04 Desember 2020
19:53 WIB
JAKARTA – “Bu, bagaimana, kapan ini anak masuk sekolah? Saya sudah capek kondisi begini mulu,” ujar Maswanih (45) lirih. Lawan bicara Maswanih, guru sekolah anak bungsunya, rupanya tak siap dengan pertanyaan ini. Si guru hanya bisa menyarankan Maswanih untuk bersabar.
Bagi Maswanih jawaban itu jelas tak menenangkan. Maklum, dia merasa kian sulit mendampingi anaknya melakukan pembelajaran jarak jauh (PJJ).
Kemarin pagi, misalnya, masalah PJJ lagi-lagi mewarnai keseharian keluarga Maswanih. Si bungsu enggan mengikuti ujian semester pagi itu. Alih-alih membubuhkan jawaban pada soal ujian, si bungsu malah menangis hebat. Tangis bocah kelas satu SD itu baru usai saat suami Maswanih membujuk dan mengajaknya jajan di minimarket.
Membimbing anak belajar dari rumah bukan hal mudah. Ini memberatkan keseharian Maswanih yang mengerjakan berbagai pekerjaan rumah. Akibatnya, banyak yang tidak dapat tertangani dengan baik.
“Kelar ngajarin anak, akhirnya sudah malas mau apa-apa,” beber Maswanih kepada Validnews, Selasa (1/12).
Kesulitan berlipat kala PJJ daring harus menggunakan aplikasi yang tak ia pahami, seperti video konferensi. Padahal Maswanih hanya menggunakan gawainya selama ini untuk berselancar di Facebook dan WhatsApp. Meski sering diajari anak ketiganya, Maswanih tetap tak sanggup. Jalan keluarnya adalah membayar orang untuk mengajar anaknya.
“Jadi saya awal-awal saja mengajar anak itu sendiri, sebulan awal. Terus di belakang rumah itu ada orang yang dipercayakan banyak warga di sini untuk mengajar pelajaran sekolah sampai menggaji untuk anak-anak. Ya sudah saya tawarkan, dan dia mau,” ucapnya.
Cara tersebut sebenarnya bak menukar satu masalah dengan masalah lain. Keluarga Maswanih perlu menggelontorkan Rp800 ribu setiap bulan sebagai imbalan atas jasa mendampingi anak belajar. Uang kebutuhan harian terpaksa disunat. Karena biaya SPP kedua anaknya harus tetap dibayar penuh.
Makanya, Maswanih merasa sedikit lega ketika tahu pemerintah membolehkan sekolah kembali dibuka mulai 2021. Di samping soal biaya tambahan, dia cemas capaian belajar atau kompetensi anaknya tertinggal jika harus PJJ lebih lama lagi.
Banyak orang tua merasa membuat anak fokus saat belajar dari rumah sangat sulit. Memakai jasa bimbingan orang lain yang bukan guru pun tak jamin perkembangan kognitif anak. Karenanya, mereka berharap belajar di sekolah membuat anak lebih terpacu. Selain bertemu guru langsung, bersama teman juga membangun rasa kompetisi.

PETUNJUK LATIHAN —
Lanjutkan berita tentang kesulitan orang tua mendampingi pembelajaran jarak jauh ini, mulai setelah kalimat terakhirnya. Baris-baris data sesudah teks ini tidak dipakai sama sekali.

(Butir data)
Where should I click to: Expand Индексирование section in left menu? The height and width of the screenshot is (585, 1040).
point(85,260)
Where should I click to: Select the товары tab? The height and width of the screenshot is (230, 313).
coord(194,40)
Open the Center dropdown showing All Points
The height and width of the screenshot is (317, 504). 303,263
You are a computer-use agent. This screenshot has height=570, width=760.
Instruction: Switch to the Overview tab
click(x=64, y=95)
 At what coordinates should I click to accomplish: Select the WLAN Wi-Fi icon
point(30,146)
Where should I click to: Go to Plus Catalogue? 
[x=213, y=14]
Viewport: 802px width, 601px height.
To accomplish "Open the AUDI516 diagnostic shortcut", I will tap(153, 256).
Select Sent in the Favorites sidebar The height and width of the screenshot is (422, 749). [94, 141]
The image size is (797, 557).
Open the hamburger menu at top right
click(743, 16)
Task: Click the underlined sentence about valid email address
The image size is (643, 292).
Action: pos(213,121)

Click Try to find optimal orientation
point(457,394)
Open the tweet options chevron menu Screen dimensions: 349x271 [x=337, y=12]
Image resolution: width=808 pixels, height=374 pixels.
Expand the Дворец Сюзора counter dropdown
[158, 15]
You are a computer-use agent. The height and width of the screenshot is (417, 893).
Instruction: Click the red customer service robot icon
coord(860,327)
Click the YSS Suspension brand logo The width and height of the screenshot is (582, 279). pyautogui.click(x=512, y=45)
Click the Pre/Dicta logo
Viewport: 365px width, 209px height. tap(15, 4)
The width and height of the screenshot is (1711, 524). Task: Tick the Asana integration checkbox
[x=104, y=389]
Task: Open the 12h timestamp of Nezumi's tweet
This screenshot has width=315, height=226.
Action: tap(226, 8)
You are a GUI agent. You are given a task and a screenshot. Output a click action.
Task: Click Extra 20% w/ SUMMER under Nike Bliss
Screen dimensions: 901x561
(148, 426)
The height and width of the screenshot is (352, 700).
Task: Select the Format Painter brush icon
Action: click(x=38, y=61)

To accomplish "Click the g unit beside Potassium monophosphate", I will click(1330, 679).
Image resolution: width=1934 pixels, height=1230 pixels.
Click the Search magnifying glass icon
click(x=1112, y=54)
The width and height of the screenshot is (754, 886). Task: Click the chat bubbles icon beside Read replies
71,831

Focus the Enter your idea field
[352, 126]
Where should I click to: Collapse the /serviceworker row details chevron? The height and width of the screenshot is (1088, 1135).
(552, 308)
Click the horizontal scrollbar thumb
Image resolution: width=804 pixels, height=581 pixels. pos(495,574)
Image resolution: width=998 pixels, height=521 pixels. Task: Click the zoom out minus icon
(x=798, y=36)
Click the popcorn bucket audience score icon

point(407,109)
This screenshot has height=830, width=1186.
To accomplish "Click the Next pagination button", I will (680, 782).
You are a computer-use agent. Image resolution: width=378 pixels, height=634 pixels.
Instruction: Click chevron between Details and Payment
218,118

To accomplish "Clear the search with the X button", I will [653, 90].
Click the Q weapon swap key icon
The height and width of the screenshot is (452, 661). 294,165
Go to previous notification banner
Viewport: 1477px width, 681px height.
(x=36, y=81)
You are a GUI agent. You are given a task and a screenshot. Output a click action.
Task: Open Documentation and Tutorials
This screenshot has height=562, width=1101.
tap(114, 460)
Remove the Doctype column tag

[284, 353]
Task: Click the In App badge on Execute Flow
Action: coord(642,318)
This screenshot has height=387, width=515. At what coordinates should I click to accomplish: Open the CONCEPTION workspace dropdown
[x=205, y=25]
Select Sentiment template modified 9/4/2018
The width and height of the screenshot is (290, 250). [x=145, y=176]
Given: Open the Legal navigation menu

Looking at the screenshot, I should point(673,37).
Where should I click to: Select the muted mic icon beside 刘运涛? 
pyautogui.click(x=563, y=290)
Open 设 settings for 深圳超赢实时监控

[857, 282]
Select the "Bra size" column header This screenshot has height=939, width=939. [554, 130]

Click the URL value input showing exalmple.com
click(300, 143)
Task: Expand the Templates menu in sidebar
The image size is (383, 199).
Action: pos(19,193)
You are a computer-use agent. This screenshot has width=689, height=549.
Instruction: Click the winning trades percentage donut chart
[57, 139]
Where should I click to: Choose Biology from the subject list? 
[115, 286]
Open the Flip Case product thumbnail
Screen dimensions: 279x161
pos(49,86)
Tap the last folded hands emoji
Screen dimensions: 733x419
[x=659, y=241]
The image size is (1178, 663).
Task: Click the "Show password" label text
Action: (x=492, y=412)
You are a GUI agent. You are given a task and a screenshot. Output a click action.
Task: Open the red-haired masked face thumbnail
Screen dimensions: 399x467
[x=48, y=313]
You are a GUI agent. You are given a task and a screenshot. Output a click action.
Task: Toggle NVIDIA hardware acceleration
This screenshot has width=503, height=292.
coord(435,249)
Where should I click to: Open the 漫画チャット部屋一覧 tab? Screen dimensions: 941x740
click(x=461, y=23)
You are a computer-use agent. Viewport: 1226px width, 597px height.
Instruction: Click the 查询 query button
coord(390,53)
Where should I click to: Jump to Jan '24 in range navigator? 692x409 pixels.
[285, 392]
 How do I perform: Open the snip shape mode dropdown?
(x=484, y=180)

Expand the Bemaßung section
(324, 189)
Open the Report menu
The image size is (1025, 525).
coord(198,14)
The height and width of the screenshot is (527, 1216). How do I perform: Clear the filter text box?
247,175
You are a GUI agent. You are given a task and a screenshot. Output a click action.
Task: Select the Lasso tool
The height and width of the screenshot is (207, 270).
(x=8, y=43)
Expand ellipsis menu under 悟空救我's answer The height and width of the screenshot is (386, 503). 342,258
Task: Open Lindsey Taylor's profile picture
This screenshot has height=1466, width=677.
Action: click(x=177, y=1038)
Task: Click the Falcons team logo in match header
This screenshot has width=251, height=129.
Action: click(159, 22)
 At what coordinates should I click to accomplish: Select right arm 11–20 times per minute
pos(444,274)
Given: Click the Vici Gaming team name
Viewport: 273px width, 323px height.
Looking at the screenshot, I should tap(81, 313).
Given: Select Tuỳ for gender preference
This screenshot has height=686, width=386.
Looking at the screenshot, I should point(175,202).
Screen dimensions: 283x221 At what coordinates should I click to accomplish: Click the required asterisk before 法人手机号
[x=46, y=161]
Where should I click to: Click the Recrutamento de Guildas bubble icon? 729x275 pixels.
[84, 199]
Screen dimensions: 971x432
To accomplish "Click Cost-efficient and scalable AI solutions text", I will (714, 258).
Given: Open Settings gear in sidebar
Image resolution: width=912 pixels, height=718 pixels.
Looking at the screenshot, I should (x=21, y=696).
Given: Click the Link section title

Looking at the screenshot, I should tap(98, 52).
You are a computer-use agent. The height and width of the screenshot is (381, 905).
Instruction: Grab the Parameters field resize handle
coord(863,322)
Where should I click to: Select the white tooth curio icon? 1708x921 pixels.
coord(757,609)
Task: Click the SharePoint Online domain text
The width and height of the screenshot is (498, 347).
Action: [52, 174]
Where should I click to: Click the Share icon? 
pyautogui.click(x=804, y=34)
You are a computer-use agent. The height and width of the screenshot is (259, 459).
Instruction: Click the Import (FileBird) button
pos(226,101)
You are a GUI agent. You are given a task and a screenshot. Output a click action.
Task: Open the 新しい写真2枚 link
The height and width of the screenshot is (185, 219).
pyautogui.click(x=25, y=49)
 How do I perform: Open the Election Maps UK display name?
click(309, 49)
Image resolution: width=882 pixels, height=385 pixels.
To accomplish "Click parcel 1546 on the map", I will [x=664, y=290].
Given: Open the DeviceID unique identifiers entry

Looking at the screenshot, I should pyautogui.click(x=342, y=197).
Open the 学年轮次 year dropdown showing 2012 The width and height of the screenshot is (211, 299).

HASIL LATIHAN —
Risiko Tertular
Pengalaman tak jauh berbeda dialami Marini (38). Ibu dua orang anak ini mengaku sangat kesulitan membagi waktu antara pekerjaan rumah dan membimbing anak selama PJJ. Terutama terhadap anak keduanya yang masih kelas empat SD. Tanpa pemantauan Marini, bocah itu akan menghabiskan waktu untuk bermain atau tidur.
Namun meski bakal kerepotan, toh dia berharap anaknya tetap melanjutkan PJJ sekalipun tahun depan sekolahnya dibuka. Risiko penularan covid-19 dianggap lebih gawat ketimbang tertinggal pembelajaran. Apalagi ada anggota keluarga yang sepuh tinggal bersama mereka.
“Khawatir juga mereka ketularan virus itu dan menularkan ke yang lain. Soalnya ada orang tua juga di rumah. Orang yang lebih tua katanya rentan ketularan virus,” ungkap Marini kepada Validnews, Rabu (3/12).
Marini mengatakan, pembukaan sekolah mesti dipikirkan masak-masak karena anak-anak sulit diatur. Tak ada yang bisa menjamin mereka disiplin protokol kesehatan saat di jalan menuju atau pulang sekolah.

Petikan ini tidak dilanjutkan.